Planten inventariseren in de Peazemerlannen

“Goedemorgen!” Herke Fokkema en Harry Waltje begroeten elkaar hartelijk. De lente is alweer een tijdje onderweg en dus begint een nieuw seizoen als inventarisatievrijwilliger. Vandaag staat een buitendijks pareltje op het programma: de Peazemerlannen.
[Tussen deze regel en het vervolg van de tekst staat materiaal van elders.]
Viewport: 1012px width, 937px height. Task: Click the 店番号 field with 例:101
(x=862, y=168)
Al slalommend tussen watertjes, geulen en greppels signaleren ze alles wat groeit.

Op pad met Herke Fokkema en Harry Waltje

Herke Fokkema en Harry Waltje

“Bij dijkstrappen groeit vaak knopig doornzaad, maar ik zie het hier niet.” De mannen hebben het telgebied nog niet eens bereikt of Harry heeft zijn hoofd al naar beneden gericht. Het typeert het fanatisme van de beide vrijwilligers. “Wat dat betreft is het een rare hobby. Ik kan niet eens even normaal een fietstochtje maken, want ik moet constant afstappen om planten te bekijken,” lacht Herke.
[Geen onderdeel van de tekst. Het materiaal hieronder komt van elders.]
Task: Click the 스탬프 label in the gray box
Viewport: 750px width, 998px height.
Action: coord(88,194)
Elk jaar krijgen ze twee telgebieden toegewezen van Mark Hilboezen, medewerker natuurkwaliteit bij It Fryske Gea. Harry: “Dit jaar inventariseren we samen een deel van Ameland en ik doe daarnaast de Bancopolder bij Lemmer. Herke heeft naast Ameland de Peazemerlannen. Daar assisteer ik hem dus vandaag bij.” Herke zal hier deze zomer nog vaker te vinden zijn, zo’n zes of zeven keer, schat hij in. “We brengen het hele seizoen aan planten in kaart, in juli ziet de wereld er natuurlijk anders uit dan nu. Tussen mei en augustus struin ik hier dus wel zo’n zes dagen om.”

Mobiele app

De pas erin richting de pier. “Dit stukje rechts van de pier is interessant. Omdat het ingeklemd zit tussen twee dijkjes is er minder stroming en is het hoger en zanderiger.” Harry wijst naar de grond: “Kijk, dit is kweldergras en dat opvallende plantje daarnaast is zeealsem. Ruik er maar eens aan, het heeft een aparte kruidige geur. Als je hier later in het seizoen komt, ruikt het nog veel sterker.”
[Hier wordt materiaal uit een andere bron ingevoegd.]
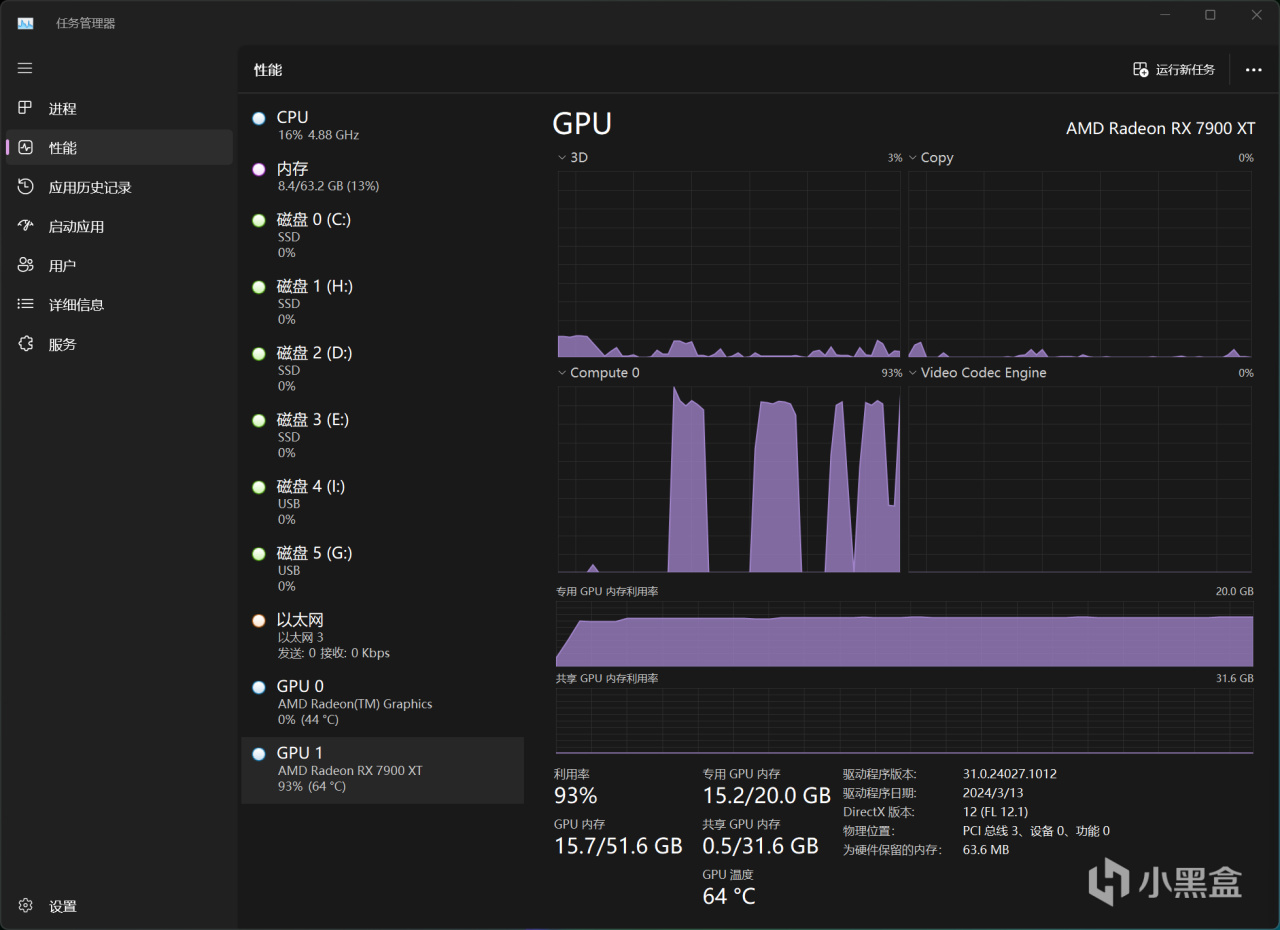This screenshot has width=1280, height=930.
Task: Open the 启动应用 startup apps icon
Action: [26, 226]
Met de mobiele app Waarneming.nl voeren ze de vondsten ter plekke in. Het gaat om naam, aantal en locatie. “Maar we doen het niet met alle planten; alleen zeldzame soorten die op de Rode Lijst staan. En daarnaast planten die bewijzen dat het beleid en beheer van It Fryske Gea werken. Daarvoor gebruiken we een SNL-lijst. In de Peazemerlannen gaat het om ongeveer twintig soorten, bijvoorbeeld slijkgras, zeeweegbree en Engels lepelblad.”

Stoere planten

Planten op de kwelders zijn van het stoere soort. Zo nu en dan worden ze overspoeld met een flinke bak zout water. Daarnaast hebben ze te maken met sterk wisselende temperaturen, wind en stroming. Harry: “Alleen planten die in deze omstandigheden kunnen leven staan hier: zoutwaterplanten. Dat zie je ook aan de kleur, alle planten slaan grijs uit door het zout. Dat helpt ze om de zon tegen te houden.”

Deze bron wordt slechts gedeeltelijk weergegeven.